His career began in World War II as a private in the United States Army Air Forces. After serving as an aircraft mechanic, in September 1942 he entered enlisted pilot training and upon graduation was promoted to the rank of flight officer (the World War II USAAF equivalent to warrant officer) and became a North American P-51 Mustang fighter pilot. After the war he became a test pilot of many kinds of aircraft and rocket planes. Yeager was the first man to break the sound barrier on October 14, 1947, flying the experimental Bell X-1 at Mach 1 at an altitude of 45,000 ft (13,700 m).
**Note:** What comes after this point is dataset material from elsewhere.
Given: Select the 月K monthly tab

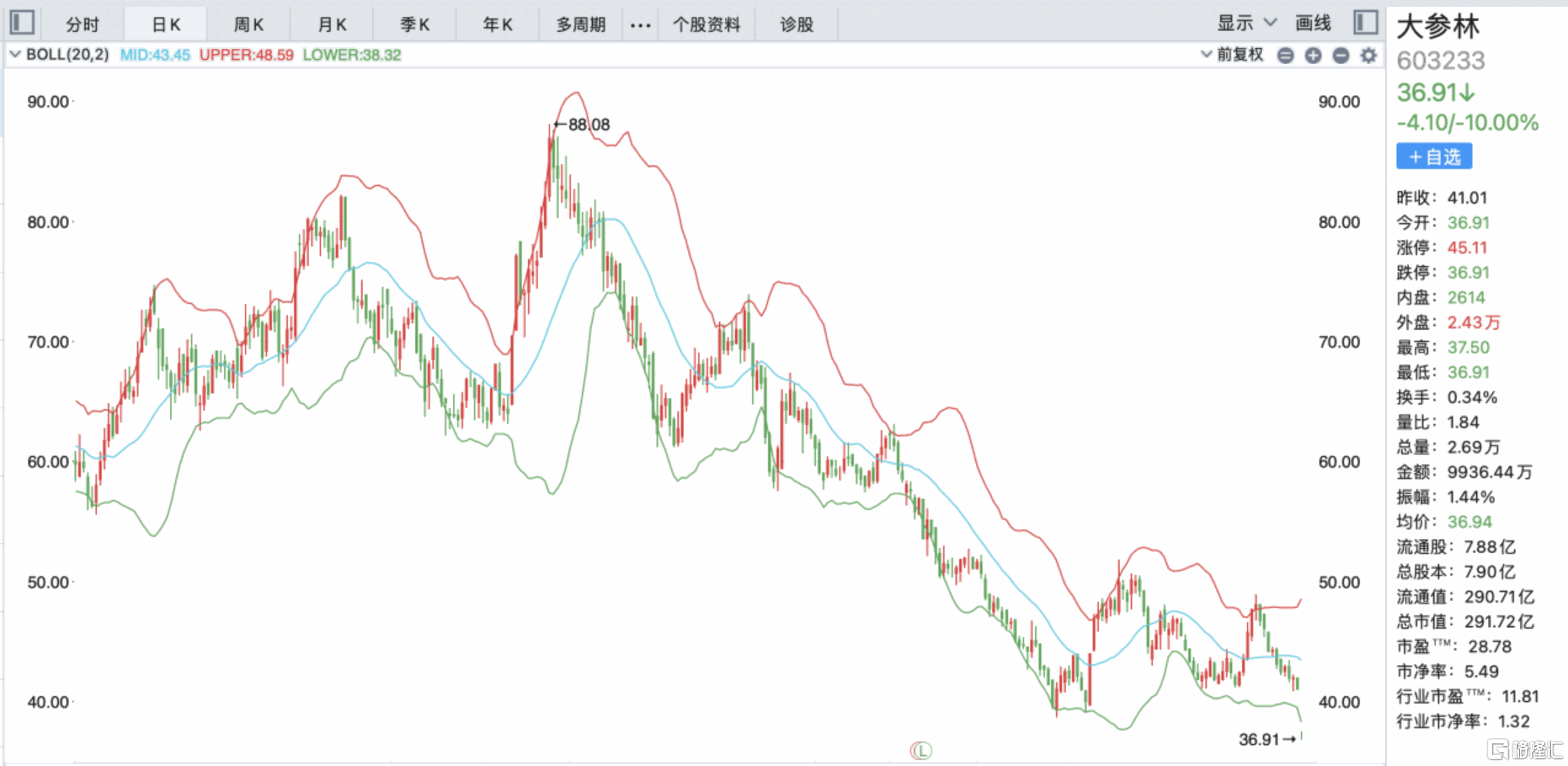Looking at the screenshot, I should (331, 25).
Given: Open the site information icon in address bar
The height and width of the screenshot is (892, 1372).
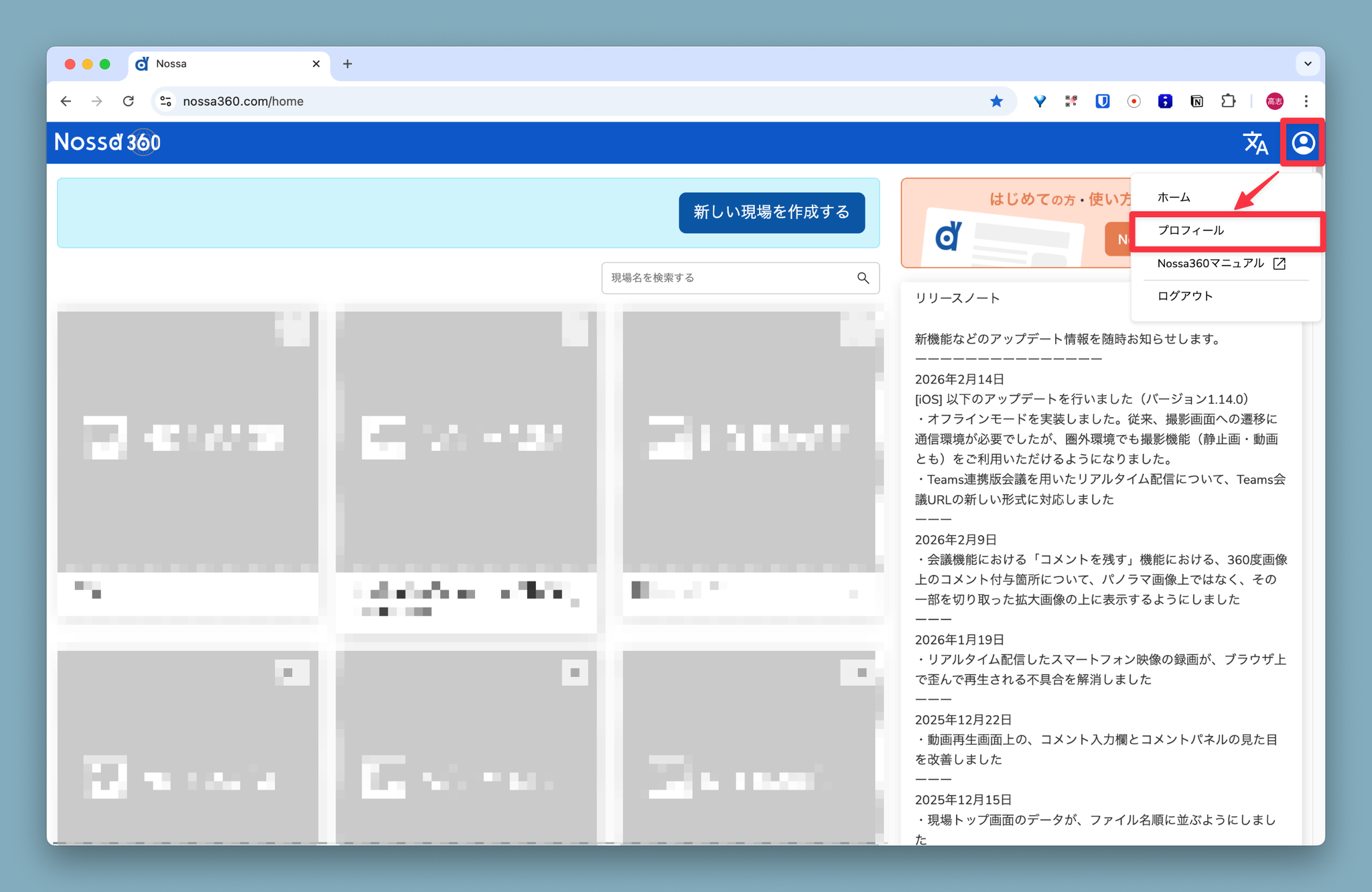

Although Scott Crossfield was the first man to fly faster than Mach 2 in 1953, Yeager shortly thereafter set a new record of Mach 2.44.[1] He later commanded fighter squadrons and wings in Germany and in Southeast Asia during the Vietnam War, and in recognition of the outstanding performance ratings of those units he then was promoted to brigadier general. Yeager's flying career spans more than 60 years and has taken him to every corner of the globe, including the Soviet Union during the height of the Cold War.

Contents

Biography

Yeager was born to farming parents Susie Mae and Albert Hal Yeager in Myra, West Virginia, and graduated from high school in Hamlin, West Virginia. Yeager had two brothers, Roy and Hal, Jr., and two sisters, Doris Ann (accidentally killed by Roy with a shotgun while still an infant)[2] and Pansy Lee. His first experience with the military was at the Citizens Military Training Camp at Fort Benjamin Harrison, Indianapolis, Indiana, during the summers of 1939 and 1940. On February 26, 1945, Yeager married Glennis Dickhouse, and the couple had four children. Glennis Yeager died in 1990.